Wenn der Westen dem Osten folgt: Für das progressive Belehrmilieu werden die Räume ganz eng

Warum, fragen sich die Wohlgesinnten nach der EU-Wahl, sind wir so unbeliebt? Für sie kommt alles so plötzlich. In Wirklichkeit hat ihr Niedergang eine lange Vorgeschichte. Das Schlüsselwort lautet: Reaktanz

picture alliance/dpa | Christoph Soeder

Die Tage nach den Wahlen gehören für Politikwissenschaftler, Redaktionsmitglieder und andere Konsenshüter neuerdings zu den unangenehmsten überhaupt. Anders als die Politiker können sie schlecht sagen, sie müssten das Ergebnis jetzt erst einmal in den Gremien auswerten. Ihre Aufgabe besteht darin, sofort Gründe für den Wahlausgang zu finden, allerdings nur, falls die Wahlen in einer ganz bestimmten Weise ausgehen. In der Vergangenheit jedenfalls, als die Grünen 2019 noch 20 Prozent bei den Europawahlen holten und 2021, als sie unter Führung von Annalena Baerbock schon die neuen Topfpflanzen fürs Kanzleramt aussuchten und die Umfragen bei über 20 Prozent standen, erschienen keine Sorgenfalten auf den üblichen Erklärgesichtern. Es schob sich nicht die Frage nach vorn, ob der Erfolg möglicherweise am Einfluss von umstrittenen Plattformen liegen könnte, beispielsweise ARD und ZDF. Es schwärmten nach der Wahl keine Reporter nach Bremen und Kreuzberg-Friedrichshain aus, um dort auf Spurensuche zu gehen und die Frage zu klären, ob die Grünenwähler dort wissen, was sie tun. Überhaupt fällt auf, dass in diesen Erläuterungskreisen niemand jemals die Formel benutzte, jemand würde den Grünen hinterherlaufen. Hinterherläufer bewegen sich grundsätzlich nur in eine Richtung, so, wie auch die Ursachenforschung nur dann stattfindet, wenn Wahlergebnisse und überhaupt ganze Landesteile hinter den Erwartungen zurückbleiben.

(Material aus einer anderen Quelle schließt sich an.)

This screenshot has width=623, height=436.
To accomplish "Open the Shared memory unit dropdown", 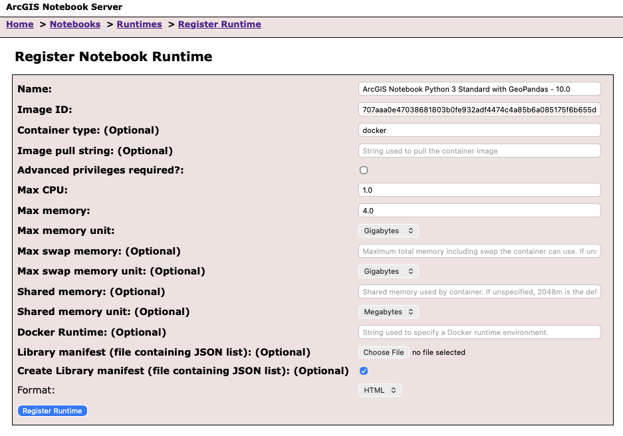I will coord(388,311).
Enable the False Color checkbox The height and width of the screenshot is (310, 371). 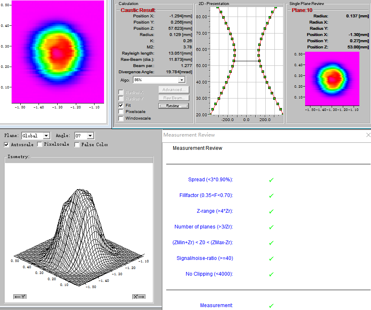click(x=77, y=144)
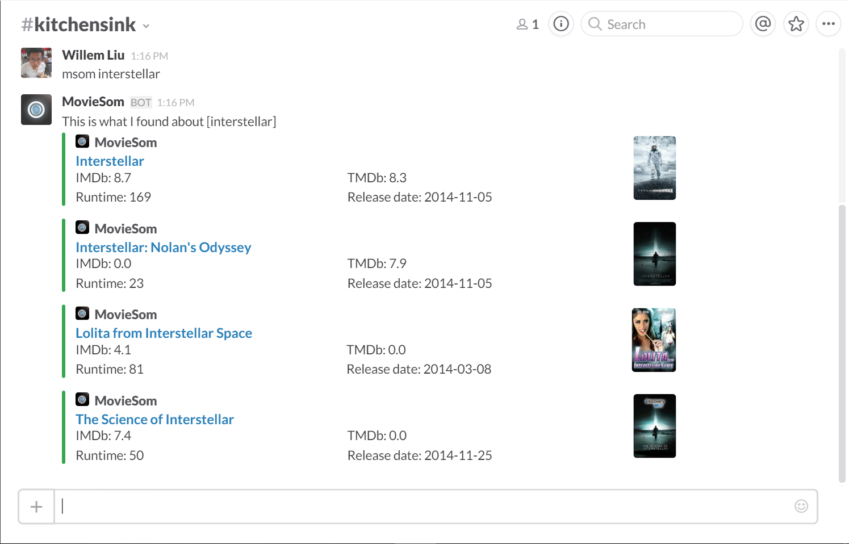Show mentions with the @ icon
849x544 pixels.
click(763, 24)
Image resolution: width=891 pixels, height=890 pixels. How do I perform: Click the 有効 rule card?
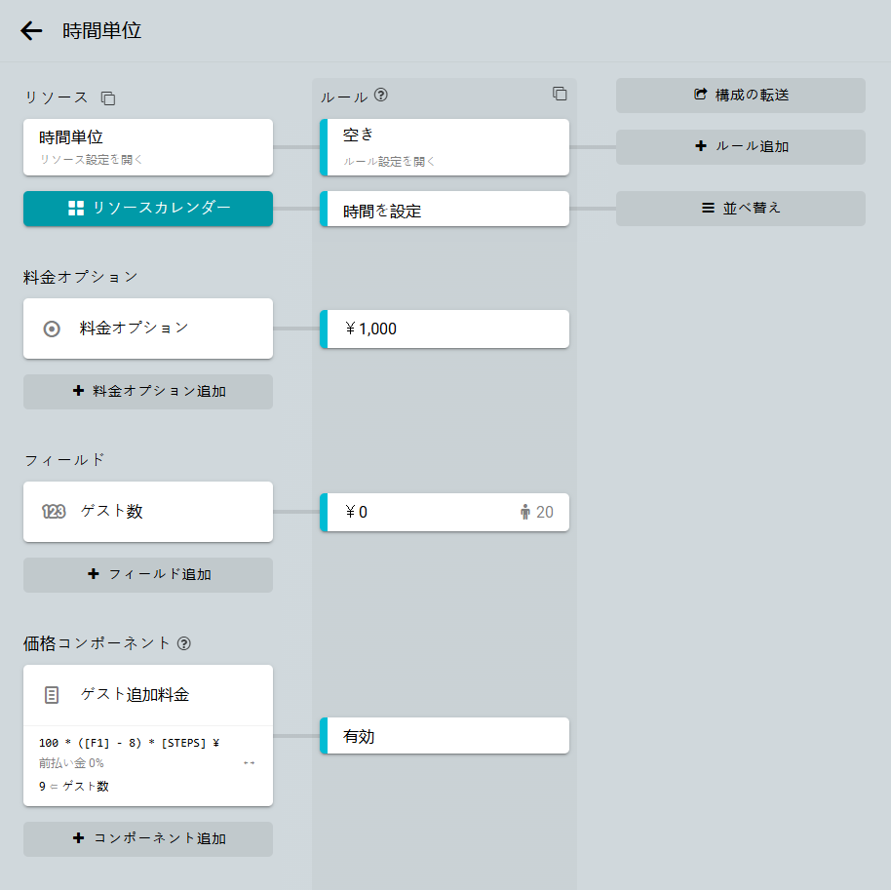tap(446, 737)
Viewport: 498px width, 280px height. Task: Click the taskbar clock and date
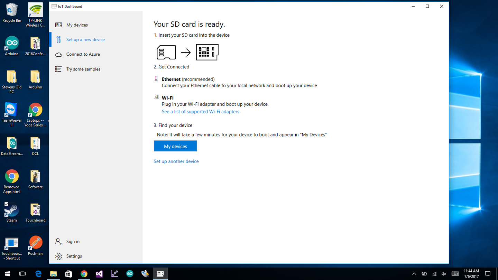click(x=471, y=274)
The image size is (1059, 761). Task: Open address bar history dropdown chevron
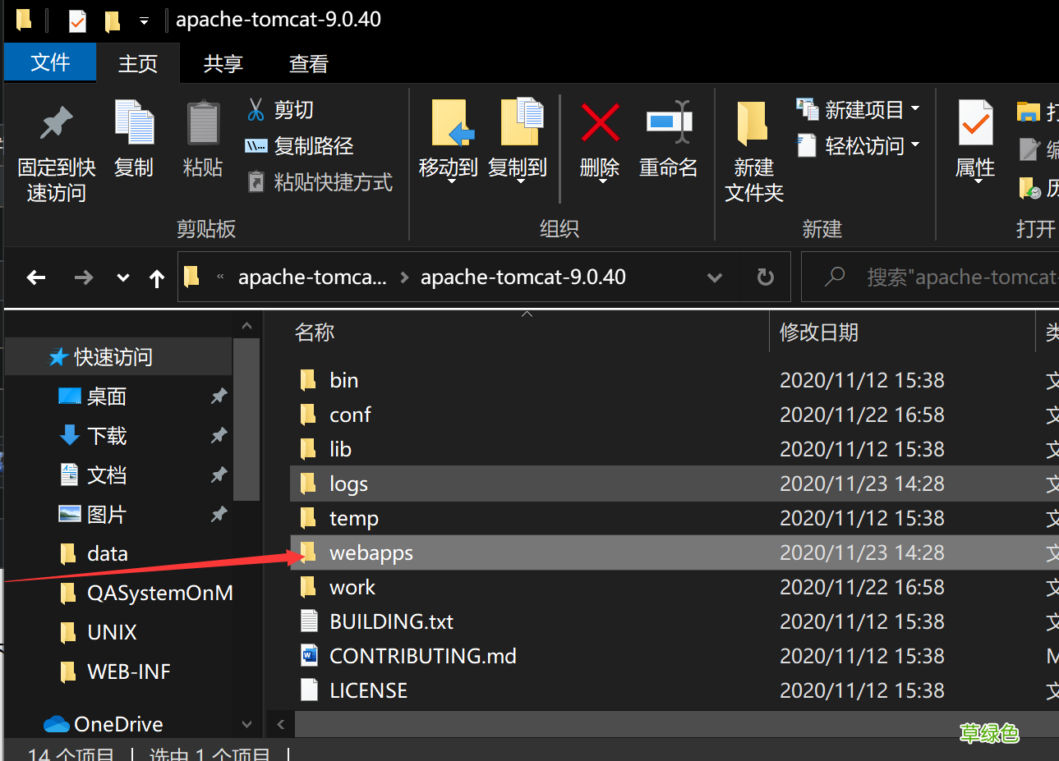[714, 277]
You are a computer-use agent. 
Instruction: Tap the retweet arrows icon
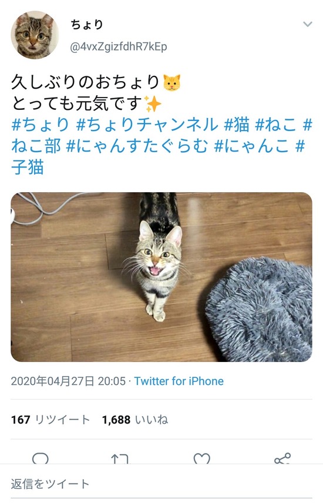pos(120,459)
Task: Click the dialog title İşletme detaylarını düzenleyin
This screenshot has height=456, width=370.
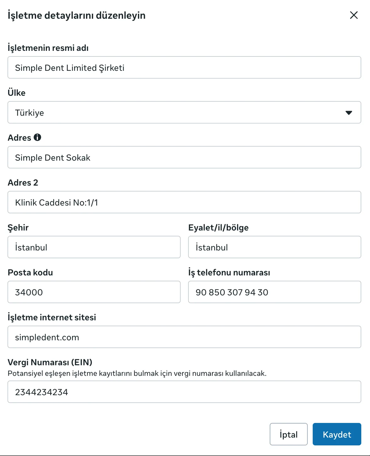Action: click(x=77, y=15)
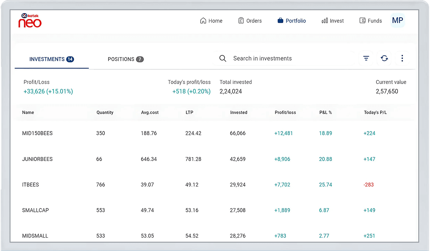Viewport: 430px width, 251px height.
Task: Select Portfolio in the navigation bar
Action: coord(292,21)
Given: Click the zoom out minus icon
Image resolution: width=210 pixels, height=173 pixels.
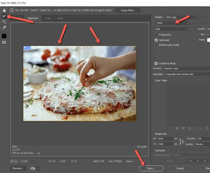Looking at the screenshot, I should click(x=12, y=161).
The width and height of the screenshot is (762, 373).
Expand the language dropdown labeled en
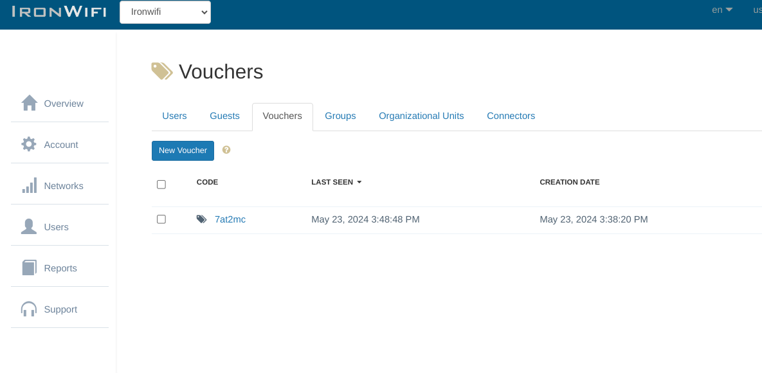tap(720, 9)
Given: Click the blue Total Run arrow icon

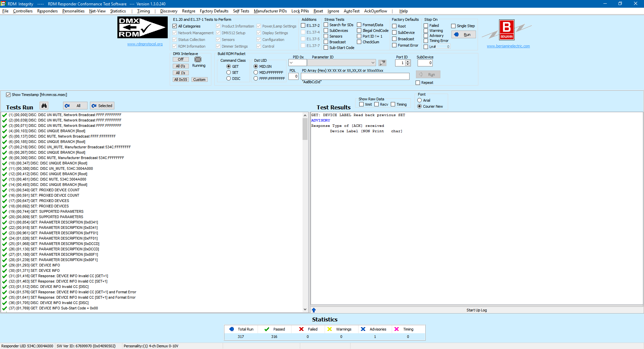Looking at the screenshot, I should 231,329.
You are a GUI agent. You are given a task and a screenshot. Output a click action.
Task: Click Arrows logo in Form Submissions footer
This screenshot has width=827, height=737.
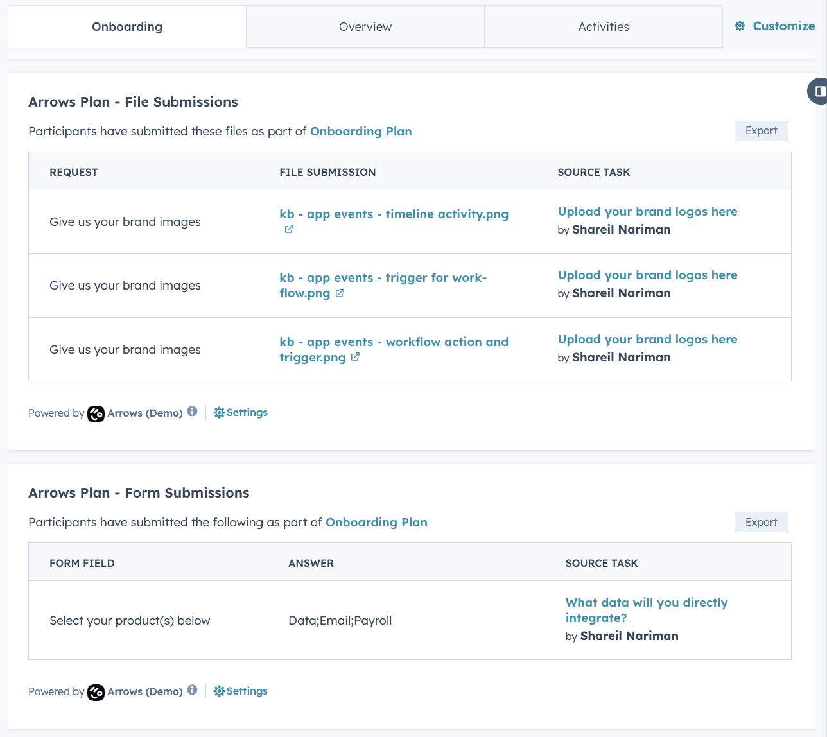coord(96,692)
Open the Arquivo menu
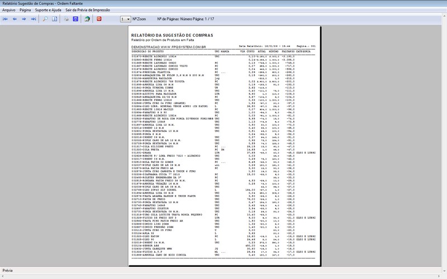 8,10
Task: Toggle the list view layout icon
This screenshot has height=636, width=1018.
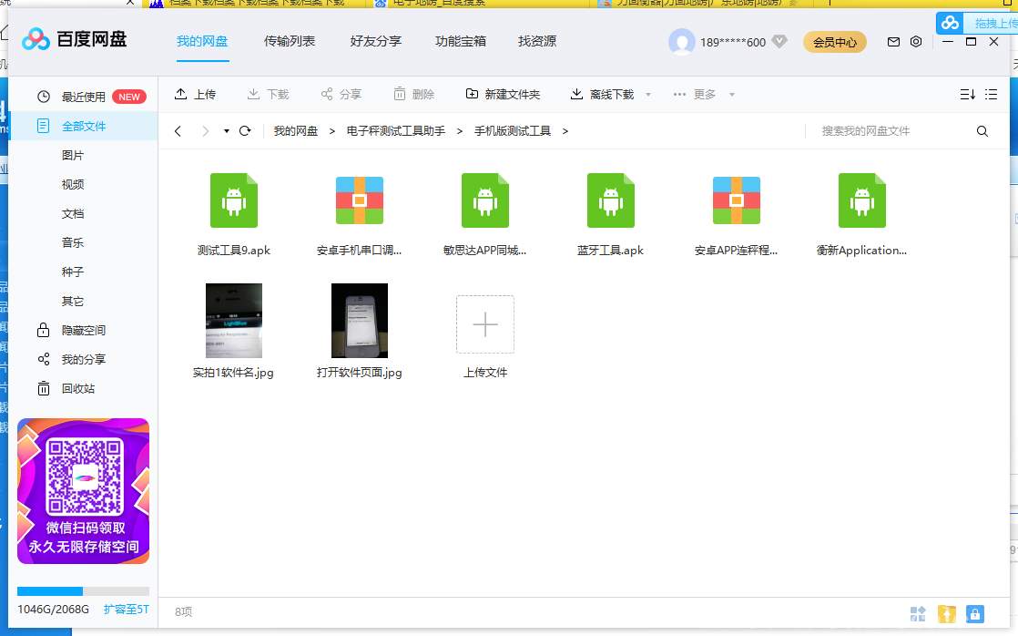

In den vergangenen Jahren also gab es keinen derart großen Bedarf an Warnkommentaren und Interviews mit besorgten Experten wie nach dieser Europawahl und vor den kommenden Abstimmungen in Thüringen, Sachsen und Brandenburg. Es herrschte damals im Großen und Ganzen eine gelöste Stimmung im Meinungsapparat des Landes. Eins gehörte dort nach Wahlgängen allerdings auch schon früher zur Routine: der immer tief beunruhigte Blick gen Osten. Die Ostdeutschen als Hillbillys der Bundesrepublik stehen unter dem gar nicht einmal unbegründeten Verdacht, Begriffe und Festlegungen des Juste Milieus nicht zu verstehen, was in der Praxis meist bedeutet, dass sie diese Formeln ganz anders verstehen, als sie es aus Sicht der Begriffspräger sollten. Bestimmte Wendungen treffen in Ostdeutschland ganz einfach auf einen größeren Widerstand als im Westen.

— Katrin Göring-Eckardt (@GoeringEckardt) June 10, 2024

Die Selbstermahnung von Würdenträgern beispielsweise, sie sollten die Bürger in Zukunft noch besser abholen und mitnehmen, klingt für viele ältere Ostdeutsche möglicherweise anders als für Landsleute drüben, so, wie Bürger mit der deutschen Doppelerfahrung auch staatlich-medial organisierte Großkundgebungen unter dem Motto ‚Antifaschismus‘ mit Politikern an der Spitze anders wahrnehmen als Generation Z-Vertreter aus Kreuzberg und Kölner „Omas gegen rechts“.Das gleiche gilt für den Vorschlag, einen neuen demokratischen Fastallparteien-Block zu bilden, wenn ein in Ostdeutschland sozialisierter Expfarrer diese Idee in die Runde wirft – diejenigen, die das Modell für innovativ halten,sitzen fast ausschließlich im Westen. Den meisten der schon erwähnten älteren Ostler kommt es vertraut vor. Wobei ‚vertraut‘ zweierlei bedeuten kann: Manche dort empfinden das Déjà-vu vielleicht als anheimelnd. Sehr viele von denen, die 1989 bestimmte Verhältnisse wegdemonstrierten, empfinden gegenüber einem neuen Parteiblock, den Zusammenstehforderungen von oben und dem antifaschistischem Brandschutzwall in den Farben der Bundesrepublik allerdings einen Widerwillen, der bei Soziologen neuerdings vornehm Reaktanz heißt. Reaktanz geht über den bloßen Unmut schon deutlich hinaus.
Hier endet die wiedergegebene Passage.